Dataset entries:
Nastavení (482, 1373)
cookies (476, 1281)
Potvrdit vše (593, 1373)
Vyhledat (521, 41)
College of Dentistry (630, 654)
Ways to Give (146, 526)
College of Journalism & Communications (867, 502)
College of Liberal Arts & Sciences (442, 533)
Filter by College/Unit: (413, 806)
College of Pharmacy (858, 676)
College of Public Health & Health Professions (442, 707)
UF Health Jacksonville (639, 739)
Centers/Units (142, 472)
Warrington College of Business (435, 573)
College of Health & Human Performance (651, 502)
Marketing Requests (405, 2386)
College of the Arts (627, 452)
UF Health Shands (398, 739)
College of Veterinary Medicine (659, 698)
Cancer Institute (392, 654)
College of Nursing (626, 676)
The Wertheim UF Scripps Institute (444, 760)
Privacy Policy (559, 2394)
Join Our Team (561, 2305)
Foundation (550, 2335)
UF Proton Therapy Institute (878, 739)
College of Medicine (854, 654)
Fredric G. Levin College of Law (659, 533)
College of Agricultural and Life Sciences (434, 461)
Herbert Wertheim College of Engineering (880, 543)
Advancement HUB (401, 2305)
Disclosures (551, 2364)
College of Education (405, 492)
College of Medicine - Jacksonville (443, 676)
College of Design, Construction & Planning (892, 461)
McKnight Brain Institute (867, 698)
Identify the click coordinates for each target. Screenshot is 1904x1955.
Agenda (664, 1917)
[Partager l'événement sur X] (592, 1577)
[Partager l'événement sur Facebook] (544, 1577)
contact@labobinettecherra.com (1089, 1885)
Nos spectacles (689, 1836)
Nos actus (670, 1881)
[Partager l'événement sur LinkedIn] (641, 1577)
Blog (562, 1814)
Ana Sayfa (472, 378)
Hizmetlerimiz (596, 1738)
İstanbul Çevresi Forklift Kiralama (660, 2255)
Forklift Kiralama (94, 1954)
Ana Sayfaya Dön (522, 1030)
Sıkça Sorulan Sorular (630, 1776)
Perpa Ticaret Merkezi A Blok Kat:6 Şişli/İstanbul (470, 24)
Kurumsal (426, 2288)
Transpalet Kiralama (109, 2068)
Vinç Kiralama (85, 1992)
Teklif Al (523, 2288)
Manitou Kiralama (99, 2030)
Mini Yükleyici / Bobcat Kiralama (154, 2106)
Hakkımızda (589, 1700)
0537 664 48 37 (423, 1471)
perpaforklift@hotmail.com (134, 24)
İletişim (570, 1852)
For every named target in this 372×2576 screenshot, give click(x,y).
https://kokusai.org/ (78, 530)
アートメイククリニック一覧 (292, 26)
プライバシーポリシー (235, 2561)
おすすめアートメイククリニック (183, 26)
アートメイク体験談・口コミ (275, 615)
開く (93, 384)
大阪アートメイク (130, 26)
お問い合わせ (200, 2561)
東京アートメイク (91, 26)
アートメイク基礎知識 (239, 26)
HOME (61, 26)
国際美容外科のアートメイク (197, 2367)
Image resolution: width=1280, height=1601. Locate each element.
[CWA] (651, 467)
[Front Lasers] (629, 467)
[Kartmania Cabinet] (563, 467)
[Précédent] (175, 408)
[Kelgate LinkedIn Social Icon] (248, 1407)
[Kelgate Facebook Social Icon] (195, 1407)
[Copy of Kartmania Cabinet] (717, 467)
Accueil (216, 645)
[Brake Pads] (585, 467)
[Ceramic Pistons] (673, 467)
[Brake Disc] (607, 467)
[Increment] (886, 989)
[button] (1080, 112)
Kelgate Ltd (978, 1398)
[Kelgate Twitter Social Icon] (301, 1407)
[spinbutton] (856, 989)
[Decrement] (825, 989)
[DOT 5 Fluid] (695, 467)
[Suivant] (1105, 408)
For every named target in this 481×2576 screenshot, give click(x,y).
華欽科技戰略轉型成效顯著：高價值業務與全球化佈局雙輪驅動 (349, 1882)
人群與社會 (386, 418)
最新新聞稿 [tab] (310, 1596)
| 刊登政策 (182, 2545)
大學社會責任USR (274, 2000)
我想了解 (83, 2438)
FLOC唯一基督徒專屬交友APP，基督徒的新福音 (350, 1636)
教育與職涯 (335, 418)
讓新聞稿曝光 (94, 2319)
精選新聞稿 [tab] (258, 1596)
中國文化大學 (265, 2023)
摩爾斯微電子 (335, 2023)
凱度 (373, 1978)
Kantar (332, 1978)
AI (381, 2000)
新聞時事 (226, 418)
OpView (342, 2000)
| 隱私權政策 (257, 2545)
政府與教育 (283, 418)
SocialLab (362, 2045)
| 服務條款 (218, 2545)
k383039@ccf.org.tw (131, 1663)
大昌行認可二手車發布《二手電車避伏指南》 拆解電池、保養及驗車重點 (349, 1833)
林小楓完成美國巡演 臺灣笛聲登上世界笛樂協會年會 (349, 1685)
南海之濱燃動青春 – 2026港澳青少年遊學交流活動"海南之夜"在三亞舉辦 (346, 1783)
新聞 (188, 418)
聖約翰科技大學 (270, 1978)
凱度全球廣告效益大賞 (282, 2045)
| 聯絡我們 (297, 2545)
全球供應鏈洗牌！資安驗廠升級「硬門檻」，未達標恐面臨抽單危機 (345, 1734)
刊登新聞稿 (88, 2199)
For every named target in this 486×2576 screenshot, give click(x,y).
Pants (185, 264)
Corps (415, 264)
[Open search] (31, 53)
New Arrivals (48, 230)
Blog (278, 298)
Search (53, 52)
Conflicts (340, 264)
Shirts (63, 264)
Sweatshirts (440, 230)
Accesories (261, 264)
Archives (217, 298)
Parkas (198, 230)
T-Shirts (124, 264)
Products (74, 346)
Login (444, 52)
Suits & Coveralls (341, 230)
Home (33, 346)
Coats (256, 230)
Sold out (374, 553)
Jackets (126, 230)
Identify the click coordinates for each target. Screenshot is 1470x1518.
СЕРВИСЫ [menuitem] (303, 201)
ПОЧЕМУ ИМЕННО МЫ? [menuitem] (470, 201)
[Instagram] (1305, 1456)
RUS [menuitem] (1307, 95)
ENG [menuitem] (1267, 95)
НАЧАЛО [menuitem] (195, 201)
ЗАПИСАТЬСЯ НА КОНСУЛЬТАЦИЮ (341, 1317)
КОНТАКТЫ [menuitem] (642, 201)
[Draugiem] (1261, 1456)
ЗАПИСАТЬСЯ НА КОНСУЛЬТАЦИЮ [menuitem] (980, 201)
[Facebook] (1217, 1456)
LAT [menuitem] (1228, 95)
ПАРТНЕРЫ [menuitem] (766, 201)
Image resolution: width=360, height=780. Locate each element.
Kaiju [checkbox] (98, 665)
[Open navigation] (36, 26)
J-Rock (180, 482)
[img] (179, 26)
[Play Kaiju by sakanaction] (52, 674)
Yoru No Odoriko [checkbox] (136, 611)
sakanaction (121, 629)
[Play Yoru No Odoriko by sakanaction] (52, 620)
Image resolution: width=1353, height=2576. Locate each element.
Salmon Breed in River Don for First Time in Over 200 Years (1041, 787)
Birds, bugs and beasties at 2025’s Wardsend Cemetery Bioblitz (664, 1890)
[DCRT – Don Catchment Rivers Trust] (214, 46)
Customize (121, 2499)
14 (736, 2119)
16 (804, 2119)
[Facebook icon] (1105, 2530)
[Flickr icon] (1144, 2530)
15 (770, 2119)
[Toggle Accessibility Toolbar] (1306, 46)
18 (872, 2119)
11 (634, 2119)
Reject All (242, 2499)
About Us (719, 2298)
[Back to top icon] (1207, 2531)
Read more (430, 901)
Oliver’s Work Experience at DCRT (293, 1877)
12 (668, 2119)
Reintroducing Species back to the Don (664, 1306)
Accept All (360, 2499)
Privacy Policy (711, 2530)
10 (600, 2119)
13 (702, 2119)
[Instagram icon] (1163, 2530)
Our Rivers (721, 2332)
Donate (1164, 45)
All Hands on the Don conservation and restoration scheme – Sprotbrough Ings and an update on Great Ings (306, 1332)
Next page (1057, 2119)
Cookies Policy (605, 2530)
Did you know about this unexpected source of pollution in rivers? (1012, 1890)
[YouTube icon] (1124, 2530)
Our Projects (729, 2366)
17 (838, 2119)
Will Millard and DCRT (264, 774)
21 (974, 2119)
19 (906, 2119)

**Your assignment**:
The answer must be every line from the records above that contains the word "height", copied in full.

**Solution for this task**:
Image resolution: width=1280, height=1601. Locate each element.
Image resolution: width=360, height=780. Locate each element.
Image resolution: width=1353, height=2576. Locate each element.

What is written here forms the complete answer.